**PROBLEM REQUIREMENTS**
Extract every line between the one with "Click the New Session icon in toolbar" and the end of the entries, both included, word for word and free of pictures.

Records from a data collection
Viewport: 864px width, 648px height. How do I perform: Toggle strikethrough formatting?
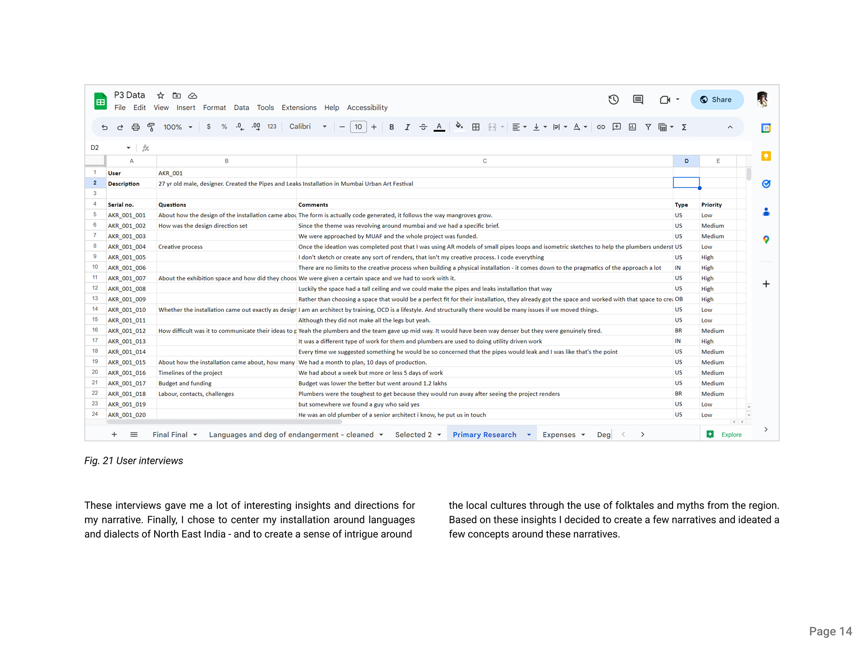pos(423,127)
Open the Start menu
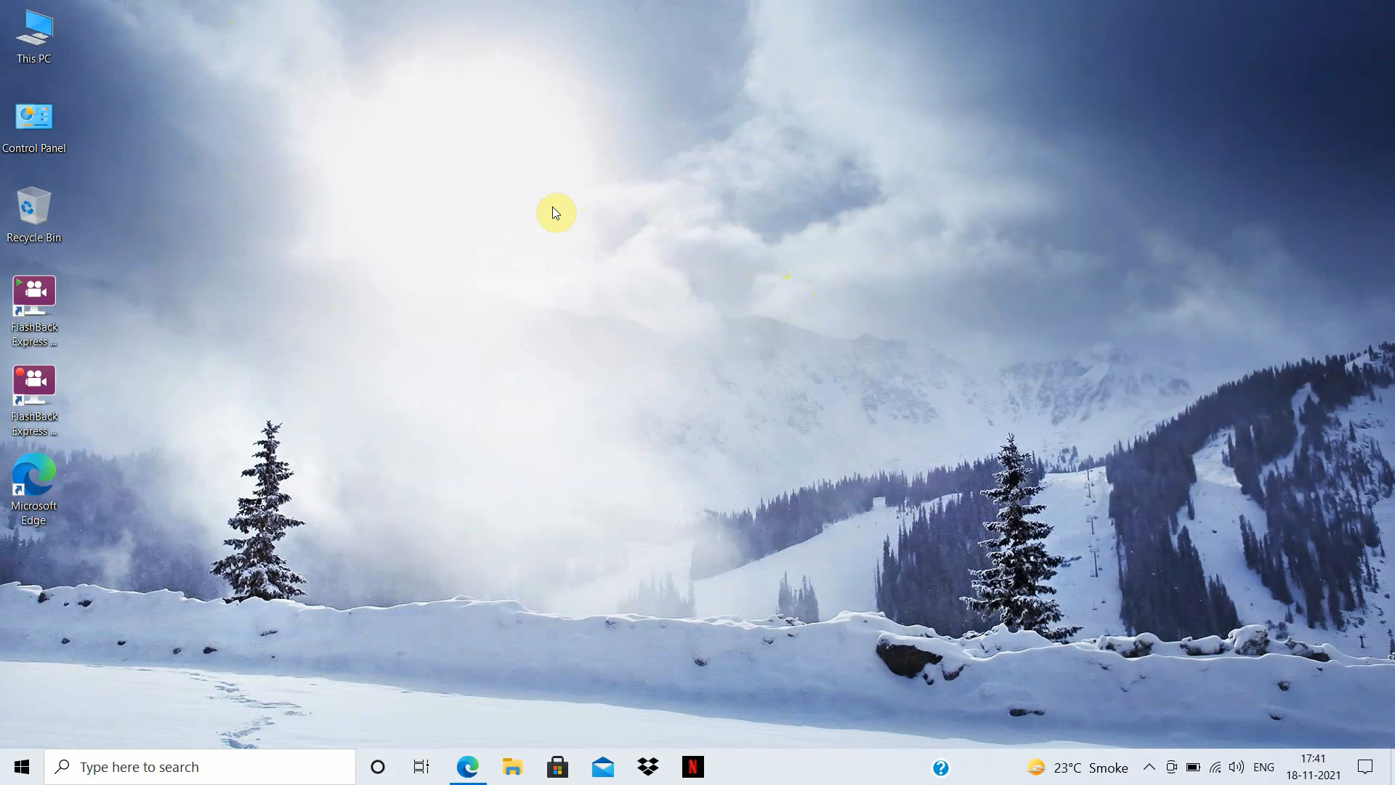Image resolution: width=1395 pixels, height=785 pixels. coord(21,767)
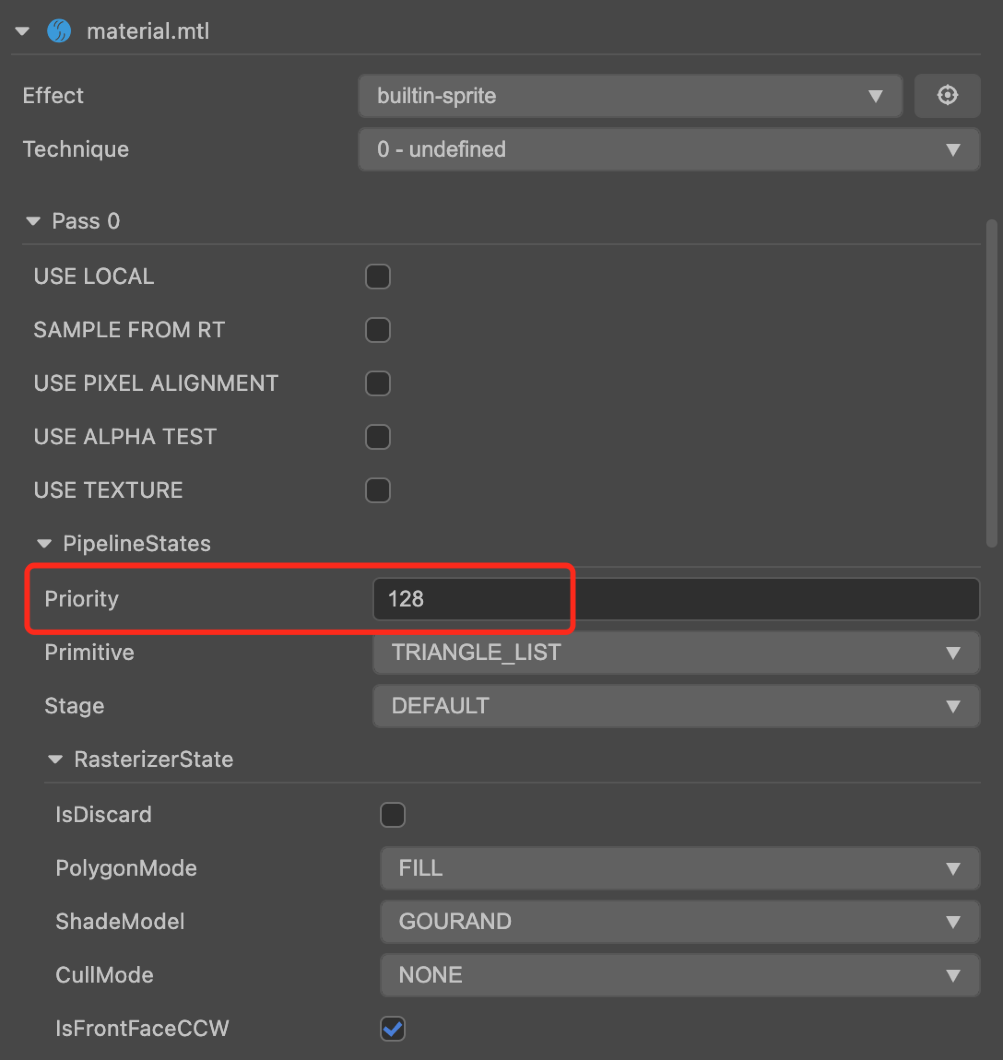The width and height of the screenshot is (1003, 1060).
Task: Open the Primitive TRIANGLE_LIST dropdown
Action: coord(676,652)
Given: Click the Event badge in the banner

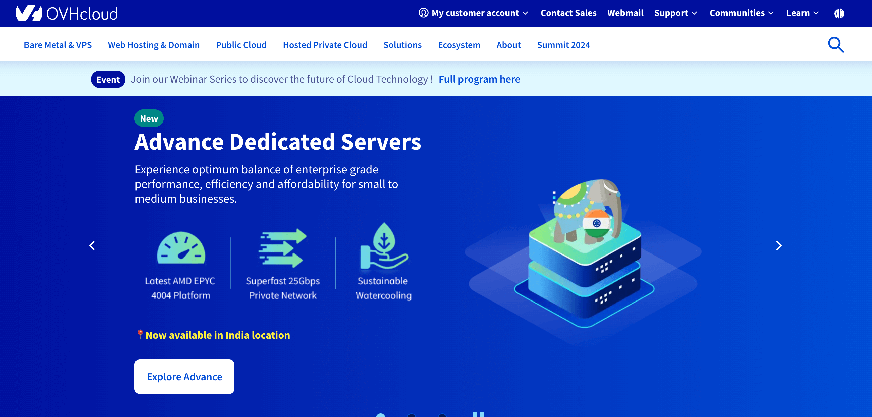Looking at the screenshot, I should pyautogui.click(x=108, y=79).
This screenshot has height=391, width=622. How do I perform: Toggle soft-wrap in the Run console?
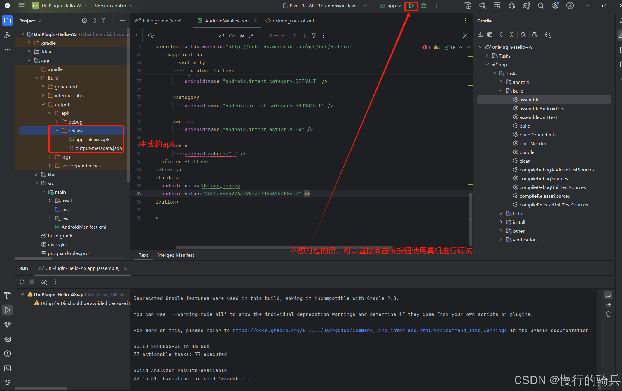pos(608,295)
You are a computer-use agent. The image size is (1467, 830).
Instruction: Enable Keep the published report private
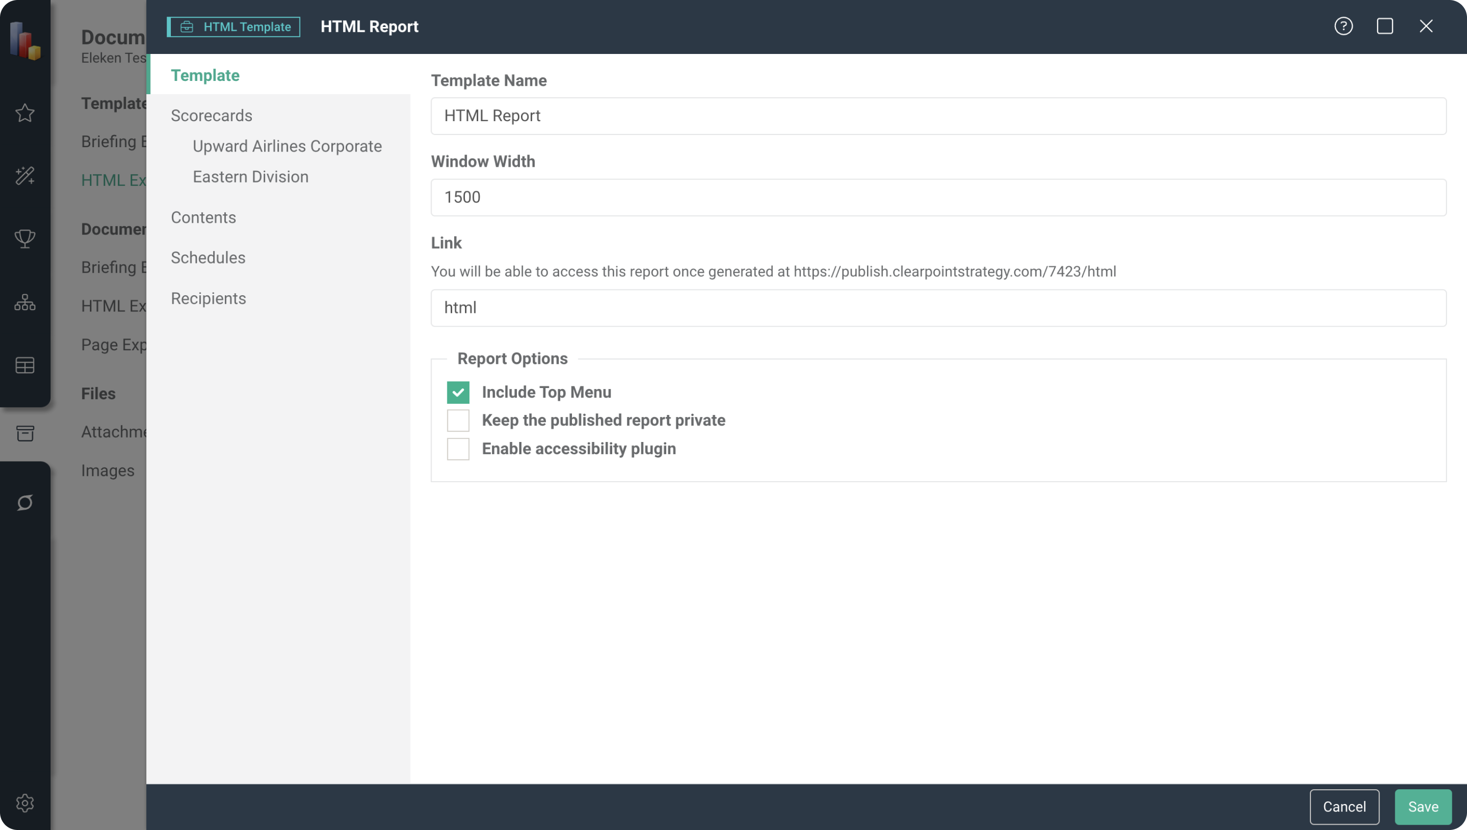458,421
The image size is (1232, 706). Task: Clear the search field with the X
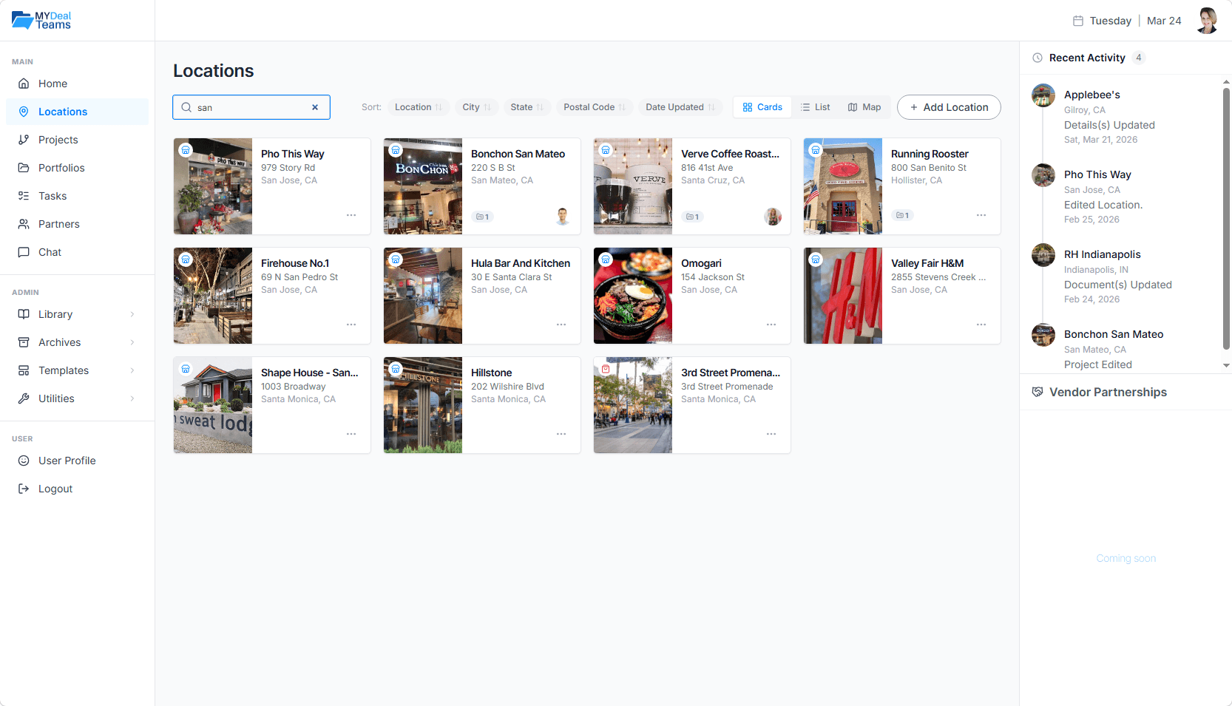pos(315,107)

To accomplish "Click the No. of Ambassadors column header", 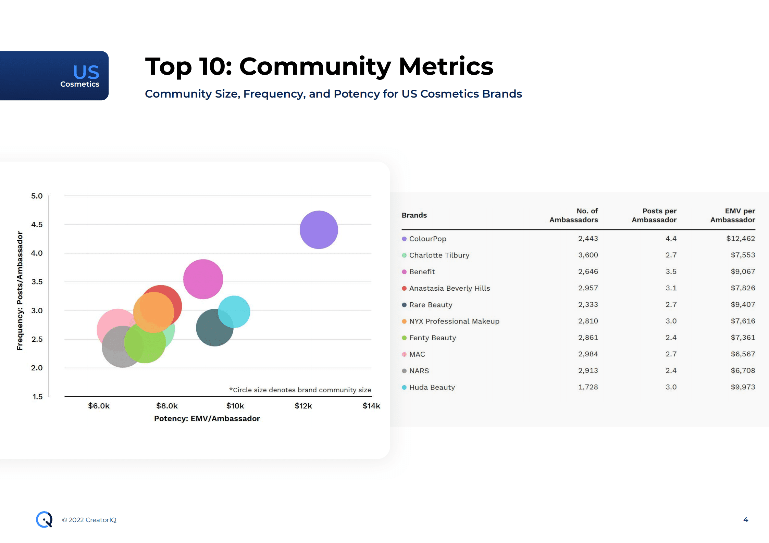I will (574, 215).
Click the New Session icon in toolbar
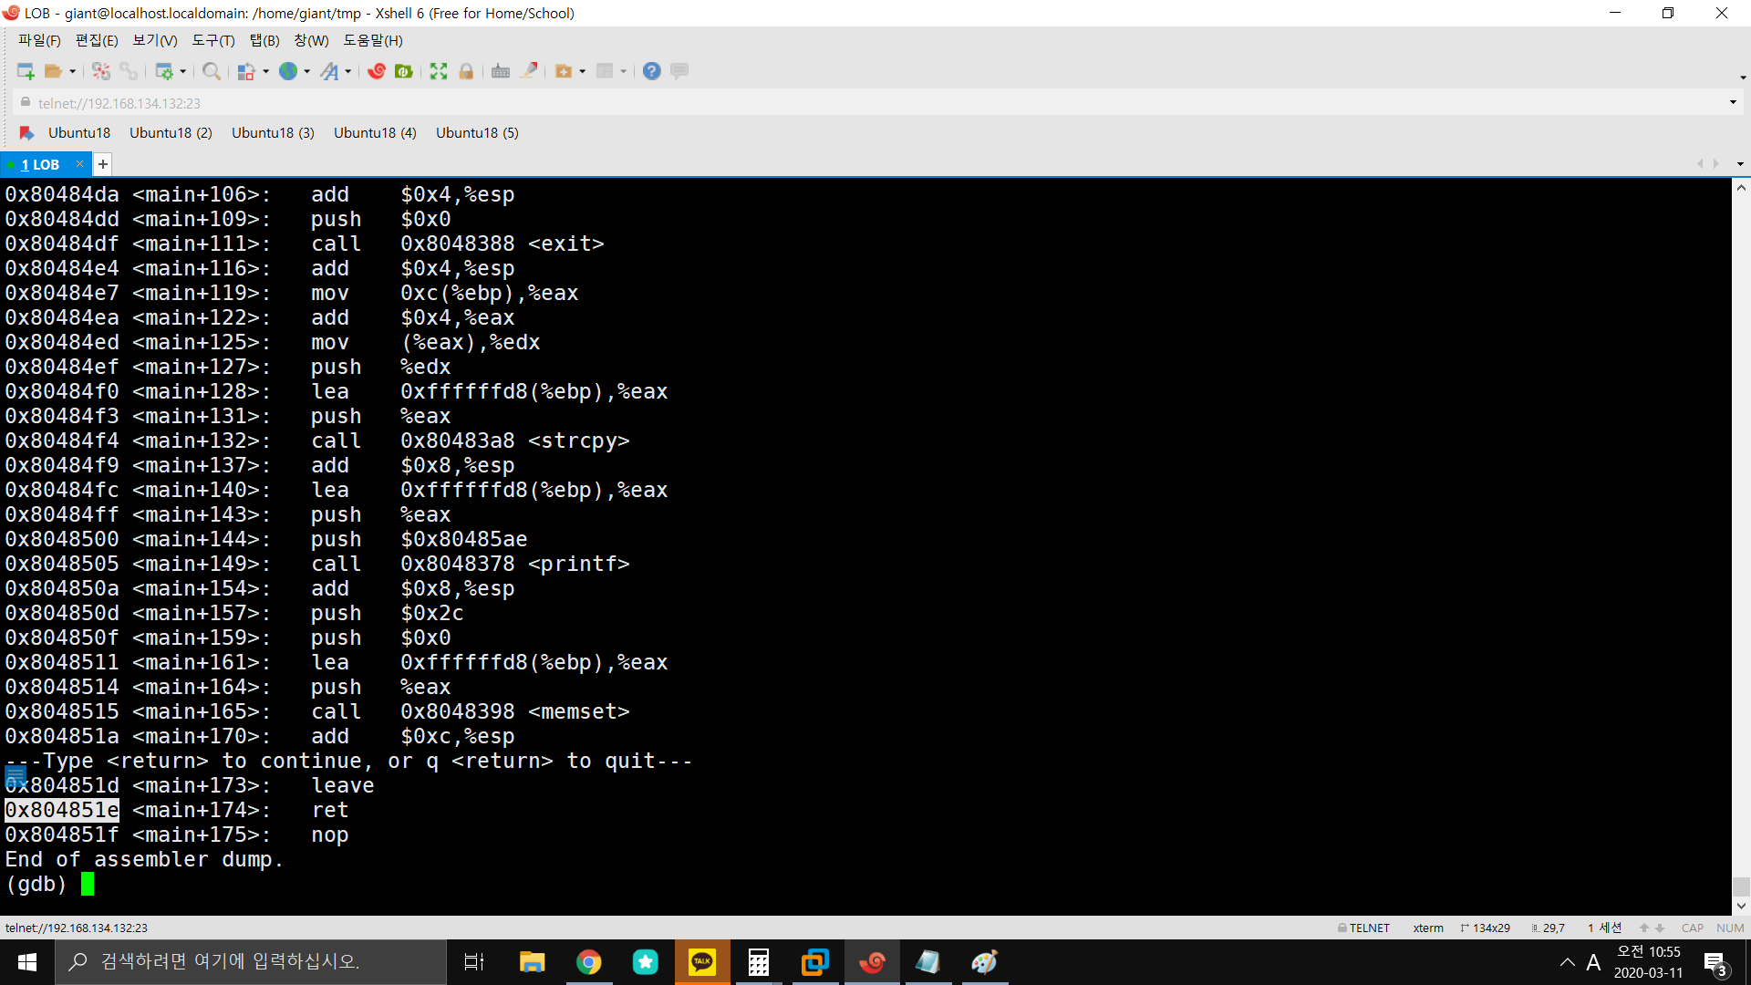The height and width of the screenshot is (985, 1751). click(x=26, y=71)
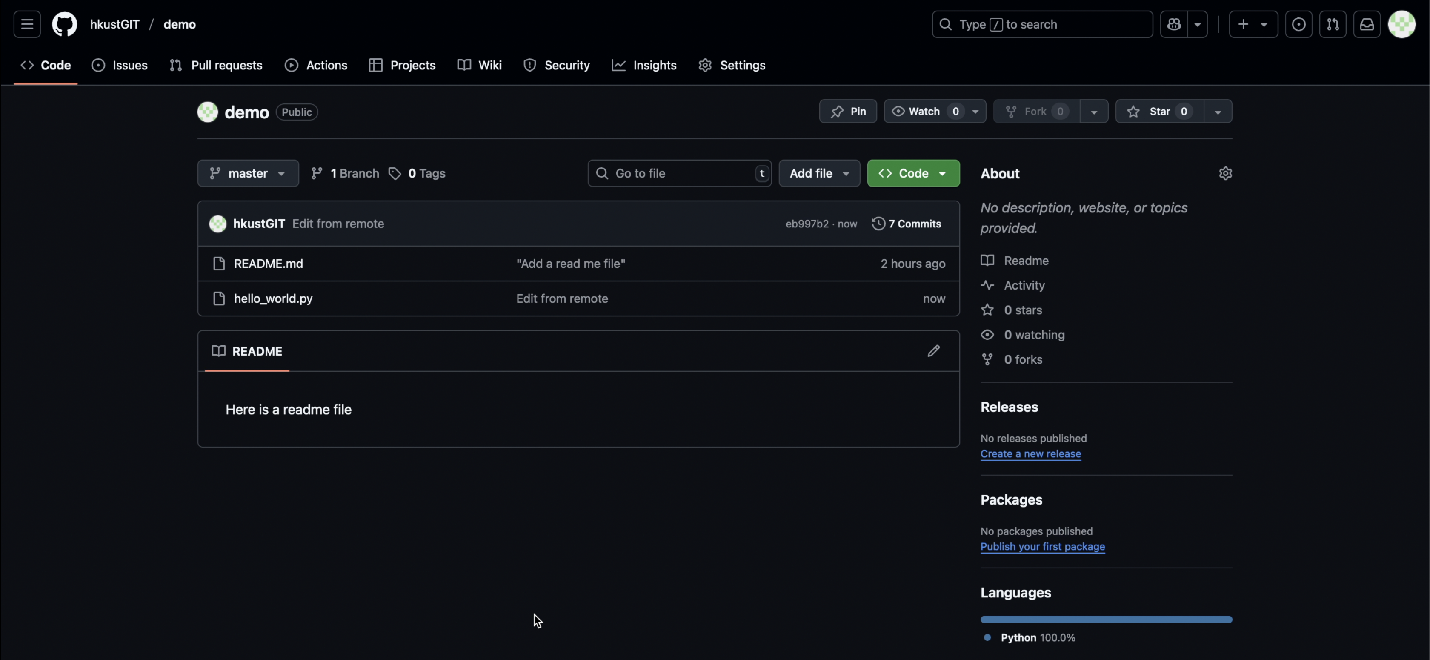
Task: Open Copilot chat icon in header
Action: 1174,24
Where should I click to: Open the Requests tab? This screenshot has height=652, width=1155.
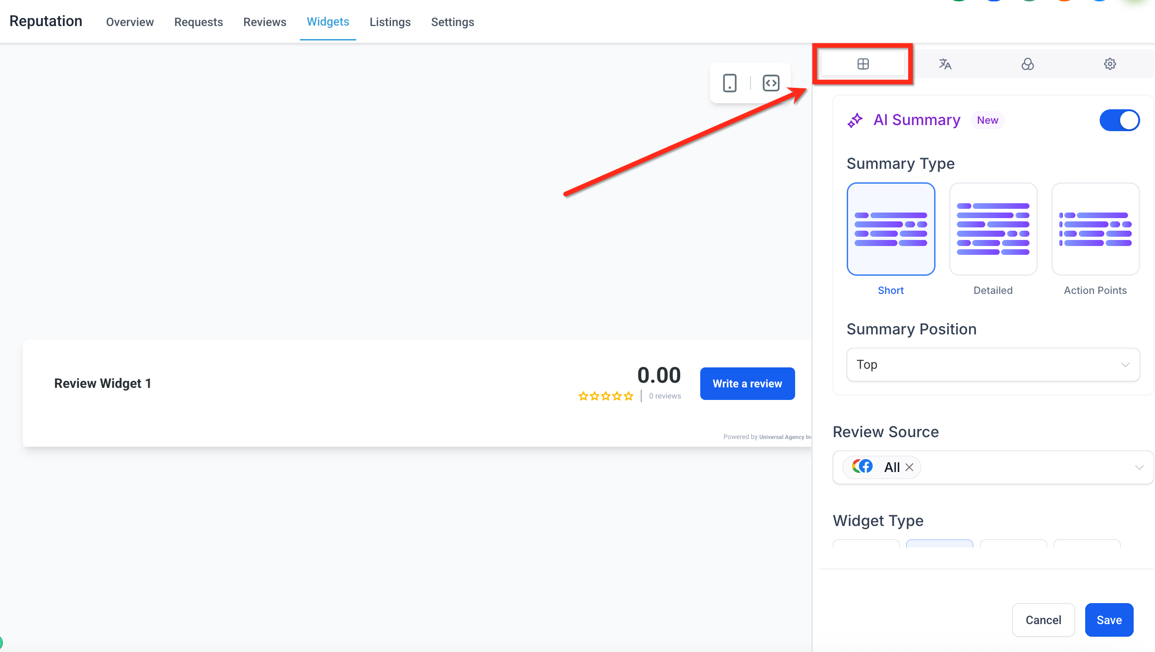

**SOLUTION TO THIS EXERCISE**
Click the New Session icon in toolbar
The height and width of the screenshot is (985, 1751). click(x=26, y=71)
Task: Open Copilot chat icon in header
Action: 1174,24
Where should I click to: Open the Requests tab? This screenshot has height=652, width=1155.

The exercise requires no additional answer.